**Task requirements**
When you reach the line with "This screenshot has height=1295, width=2244." in the listing below, transcribe it and each line after it up to and including the line with "Open the viewport shading sphere icon", exactly and with nothing else.

**Exercise input**
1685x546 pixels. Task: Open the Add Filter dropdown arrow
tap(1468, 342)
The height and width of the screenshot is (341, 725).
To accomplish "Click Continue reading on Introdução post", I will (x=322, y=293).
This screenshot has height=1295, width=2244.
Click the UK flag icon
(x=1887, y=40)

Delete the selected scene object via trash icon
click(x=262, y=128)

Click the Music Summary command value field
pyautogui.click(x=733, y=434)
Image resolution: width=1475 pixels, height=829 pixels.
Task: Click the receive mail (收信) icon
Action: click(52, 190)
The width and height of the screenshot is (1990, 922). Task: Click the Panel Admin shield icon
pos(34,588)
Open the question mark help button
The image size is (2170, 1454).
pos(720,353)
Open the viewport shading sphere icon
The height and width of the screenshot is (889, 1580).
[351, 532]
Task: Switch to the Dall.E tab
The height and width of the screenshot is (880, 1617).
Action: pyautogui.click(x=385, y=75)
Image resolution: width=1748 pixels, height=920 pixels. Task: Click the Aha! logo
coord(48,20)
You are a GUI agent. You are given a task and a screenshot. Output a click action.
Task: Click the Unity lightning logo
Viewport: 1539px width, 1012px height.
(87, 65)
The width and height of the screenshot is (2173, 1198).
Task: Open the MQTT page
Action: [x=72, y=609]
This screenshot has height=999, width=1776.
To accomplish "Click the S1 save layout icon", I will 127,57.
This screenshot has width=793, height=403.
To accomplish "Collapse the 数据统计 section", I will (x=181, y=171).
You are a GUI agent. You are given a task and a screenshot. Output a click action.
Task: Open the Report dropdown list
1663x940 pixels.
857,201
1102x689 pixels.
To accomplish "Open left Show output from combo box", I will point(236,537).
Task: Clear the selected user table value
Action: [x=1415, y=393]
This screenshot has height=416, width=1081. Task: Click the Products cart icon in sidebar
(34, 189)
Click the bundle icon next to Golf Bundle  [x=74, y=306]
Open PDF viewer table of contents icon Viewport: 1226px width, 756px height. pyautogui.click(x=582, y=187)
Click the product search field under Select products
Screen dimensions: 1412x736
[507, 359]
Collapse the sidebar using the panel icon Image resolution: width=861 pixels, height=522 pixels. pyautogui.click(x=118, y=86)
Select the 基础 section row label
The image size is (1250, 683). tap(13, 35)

**Your response**
This screenshot has height=1295, width=2244.
Click the UK flag icon
(x=1887, y=40)

Delete the selected scene object via trash icon
click(x=262, y=128)

Click the Music Summary command value field
pyautogui.click(x=733, y=434)
Image resolution: width=1475 pixels, height=829 pixels.
Task: Click the receive mail (收信) icon
Action: click(52, 190)
The width and height of the screenshot is (1990, 922). Task: Click the Panel Admin shield icon
pos(34,588)
Open the question mark help button
The image size is (2170, 1454).
pos(720,353)
Open the viewport shading sphere icon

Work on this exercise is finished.